During the subsequent decades the major concern within the medical community has been Health Care Associated Infections (HCAI), or “nosocomial” infections.

This year’s report from the WHO notes how difficult it is to gather reliable and comparable HCAI evidence globally or even nationally. But they are able to conclude that “hundreds of millions of patients are affected by them around the world.”7.

Only receiving public attention when a family member suffers or there are outbreaks, HCAIs are a very real endemic, on-going problem and one that no institution or country can claim to have solved, despite many efforts.

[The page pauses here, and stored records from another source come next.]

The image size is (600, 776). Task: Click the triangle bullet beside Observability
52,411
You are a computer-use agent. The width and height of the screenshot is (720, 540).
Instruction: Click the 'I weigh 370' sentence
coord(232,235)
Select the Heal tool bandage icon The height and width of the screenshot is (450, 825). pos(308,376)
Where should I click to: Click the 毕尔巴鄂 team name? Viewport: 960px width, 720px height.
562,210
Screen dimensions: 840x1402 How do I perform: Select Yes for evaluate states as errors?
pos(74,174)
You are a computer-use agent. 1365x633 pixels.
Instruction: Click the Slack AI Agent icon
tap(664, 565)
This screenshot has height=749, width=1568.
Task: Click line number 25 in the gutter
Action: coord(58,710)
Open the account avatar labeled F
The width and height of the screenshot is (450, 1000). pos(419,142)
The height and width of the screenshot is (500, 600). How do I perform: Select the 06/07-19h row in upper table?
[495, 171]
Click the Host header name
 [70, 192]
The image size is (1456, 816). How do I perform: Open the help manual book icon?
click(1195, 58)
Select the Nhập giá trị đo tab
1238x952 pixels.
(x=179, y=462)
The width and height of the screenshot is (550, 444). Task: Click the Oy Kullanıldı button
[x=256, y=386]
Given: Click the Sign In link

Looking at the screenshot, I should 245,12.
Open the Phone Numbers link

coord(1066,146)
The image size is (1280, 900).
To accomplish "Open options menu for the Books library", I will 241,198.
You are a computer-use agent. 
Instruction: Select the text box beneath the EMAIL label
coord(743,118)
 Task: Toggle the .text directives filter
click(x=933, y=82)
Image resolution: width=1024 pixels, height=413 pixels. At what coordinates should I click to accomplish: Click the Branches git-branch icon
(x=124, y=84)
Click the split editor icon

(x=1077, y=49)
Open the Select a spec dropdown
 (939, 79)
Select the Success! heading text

The statistics are harrowing.  The European Centre for Disease Prevention and Control (ECDC) indicated HCAI levels in Europe as 7.1% in 2009. This equates to over 4 million patients being affected each year.9. The estimated incidence rate in the United States of America was 4.5% in 2002, corresponding to 1.7 million affected patients10.

Infections in ICUs can be as high as 51%, most of these being health care-associated12.  Furthermore, the longer patients stay in an ICU, the more at risk they become of acquiring an infection.12.

The measures taken towards reducing microbe transportation through frequently touched surfaces started in the last decade with the “Clean Care is Safer Care” campaign (WHO)12. In many national healthcare systems, specific guidelines were given to healthcare professionals, in order to raise awareness and help combat nosocomial infections.

In 2001 in the UK, ‘the EPIC Project: Developing National Evidence-based Guidelines for Preventing Healthcare associated Infections’’ among other good practices, points out touch surfaces as one of the major components of microbial concentration and transfer13.